ISLAMTODAY ID—Untuk pertama kalinya dalam sejarah, Layanan Keamanan Polisi Norwegia (PST) telah mengidentifikasi China sebagai pihak yang bertanggung jawab atas serangan peretasan terhadap otoritas negara tersebut.
Pada tahun 2018, beberapa kantor administrasi publik di seluruh negeri, seperti dilansir dari Sputniknews, Selasa (21/6).
Lebih lanjut, gubernur daerah di Oslo dan Viken menjadi sasaran serangan komputer yang komprehensif dan canggih yang mendorong penyelidikan spionase untuk mencuri rahasia negara, termasuk rencana pertahanan dan kesiapsiagaan darurat, penyiar nasional NRK dilaporkan.
Menurut PST, total 1,3 Gb data, termasuk nama pengguna dan kata sandi karyawan telah diekstraksi,.
Sementara itu, sejauh mana keamanan nasional dikompromikan tetap dipertanyakan.

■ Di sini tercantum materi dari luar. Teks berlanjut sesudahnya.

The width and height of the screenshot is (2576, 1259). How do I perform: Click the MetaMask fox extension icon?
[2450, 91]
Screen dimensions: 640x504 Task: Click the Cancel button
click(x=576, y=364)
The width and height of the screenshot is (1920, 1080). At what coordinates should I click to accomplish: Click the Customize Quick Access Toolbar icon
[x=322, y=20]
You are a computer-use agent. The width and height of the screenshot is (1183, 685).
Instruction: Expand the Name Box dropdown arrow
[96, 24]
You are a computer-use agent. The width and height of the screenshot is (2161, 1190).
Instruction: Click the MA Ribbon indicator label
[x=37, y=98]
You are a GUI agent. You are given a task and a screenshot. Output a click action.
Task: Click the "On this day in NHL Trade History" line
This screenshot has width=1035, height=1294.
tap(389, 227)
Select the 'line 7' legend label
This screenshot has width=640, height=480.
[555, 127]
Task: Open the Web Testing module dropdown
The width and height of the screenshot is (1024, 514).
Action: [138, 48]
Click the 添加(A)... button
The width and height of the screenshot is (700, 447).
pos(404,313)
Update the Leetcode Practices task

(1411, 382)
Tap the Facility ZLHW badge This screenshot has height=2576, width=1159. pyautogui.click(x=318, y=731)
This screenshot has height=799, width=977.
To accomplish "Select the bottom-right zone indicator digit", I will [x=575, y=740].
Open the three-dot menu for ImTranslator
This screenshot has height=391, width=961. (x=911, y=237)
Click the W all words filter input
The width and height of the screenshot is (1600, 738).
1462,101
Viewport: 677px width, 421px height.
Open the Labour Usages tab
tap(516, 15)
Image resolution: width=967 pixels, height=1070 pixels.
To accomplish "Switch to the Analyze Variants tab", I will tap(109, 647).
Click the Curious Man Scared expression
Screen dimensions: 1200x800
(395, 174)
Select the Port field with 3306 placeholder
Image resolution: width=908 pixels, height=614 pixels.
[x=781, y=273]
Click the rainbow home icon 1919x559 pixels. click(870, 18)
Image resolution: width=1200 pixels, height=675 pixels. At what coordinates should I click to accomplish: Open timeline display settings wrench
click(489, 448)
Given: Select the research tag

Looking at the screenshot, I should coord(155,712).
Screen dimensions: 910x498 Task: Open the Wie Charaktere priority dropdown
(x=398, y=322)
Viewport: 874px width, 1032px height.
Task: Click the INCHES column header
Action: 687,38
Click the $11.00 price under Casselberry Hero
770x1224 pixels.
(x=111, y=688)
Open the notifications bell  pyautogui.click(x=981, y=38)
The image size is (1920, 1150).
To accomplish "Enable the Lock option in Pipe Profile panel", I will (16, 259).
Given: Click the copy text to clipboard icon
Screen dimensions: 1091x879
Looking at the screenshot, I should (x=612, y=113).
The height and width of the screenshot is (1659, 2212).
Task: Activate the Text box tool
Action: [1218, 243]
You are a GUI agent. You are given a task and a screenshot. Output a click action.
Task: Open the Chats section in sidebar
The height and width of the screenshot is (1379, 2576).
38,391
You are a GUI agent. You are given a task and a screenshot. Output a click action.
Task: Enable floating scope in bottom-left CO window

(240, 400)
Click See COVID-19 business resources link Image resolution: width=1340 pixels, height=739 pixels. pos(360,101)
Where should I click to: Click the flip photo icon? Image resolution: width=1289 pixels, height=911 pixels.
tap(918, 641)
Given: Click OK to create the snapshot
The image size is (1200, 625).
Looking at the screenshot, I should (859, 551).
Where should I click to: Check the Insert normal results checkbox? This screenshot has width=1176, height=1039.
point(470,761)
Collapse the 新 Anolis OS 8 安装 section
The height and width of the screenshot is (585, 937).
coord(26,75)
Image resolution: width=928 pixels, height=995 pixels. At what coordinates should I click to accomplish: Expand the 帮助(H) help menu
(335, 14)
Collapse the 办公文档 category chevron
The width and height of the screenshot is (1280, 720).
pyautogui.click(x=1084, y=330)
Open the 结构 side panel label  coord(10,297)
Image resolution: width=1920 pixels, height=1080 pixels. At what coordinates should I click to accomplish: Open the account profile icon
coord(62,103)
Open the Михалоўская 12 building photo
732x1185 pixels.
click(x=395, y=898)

Kepala unit kontra-intelijen PST, Hanne Blomberg, mengatakan data menunjuk “ke arah yang jelas menuju” APT31, yang dia gambarkan sebagai kelompok “yang memiliki hubungan dengan aparatur negara dan dinas intelijen China”, juga dikenal dengan nama lain seperti Zirconium, Bronze Vinewood, and Judgment Panda.
NRK menambahkan bahwa APT31 diketahui telah melakukan serangan komputer di Norwegia, Finlandia, dan AS, termasuk menargetkan karyawan kampanye presiden Joe Biden tahun 2020, dan di tempat lain di seluruh dunia.
Peneliti senior Karsten Friis di Institut Kebijakan Luar Negeri Norwegia (NUPI) menekankan bahwa ini adalah pertama kalinya China disebutkan secara eksplisit oleh otoritas Norwegia.
“Kekhawatiran tentang serangan komputer telah meningkat selama beberapa tahun. Sebelumnya, ada lebih banyak pelaku kriminal, tetapi sekarang aktor negara telah menjadi tantangan keamanan yang lebih besar. Mereka menembus lembaga keamanan dan lembaga demokrasi. Ini adalah tren yang kita lihat belakangan ini. tahun,” ujar Friis.
Kedutaan Besar China di Norwegia membantah informasi PST.
“China tidak pernah berpartisipasi atau mendukung siapa pun dalam serangan siber, dan selalu dengan tegas menentang dan menindak perilaku seperti itu. Kami sangat menentang tuduhan tidak berdasar terhadap China”, ungkapnya.
Ia menekankan bahwa perkembangan teknologi China “tidak bergantung pada pencurian atau penjarahan, melainkan hasil kerja keras kita sendiri”.
Namun, meskipun klaim bukti ditemukan, kasus ini akan ditutup.
PST mengaku tidak memiliki cukup data untuk membawa kasus ini ke pengadilan.
Pengacara polisi PST Kathrine Tonstad menggambarkannya sebagai “serangan komputer canggih, profesional, dan dieksekusi dengan canggih”, tetapi mengutip persyaratan bukti yang tinggi untuk melanjutkan.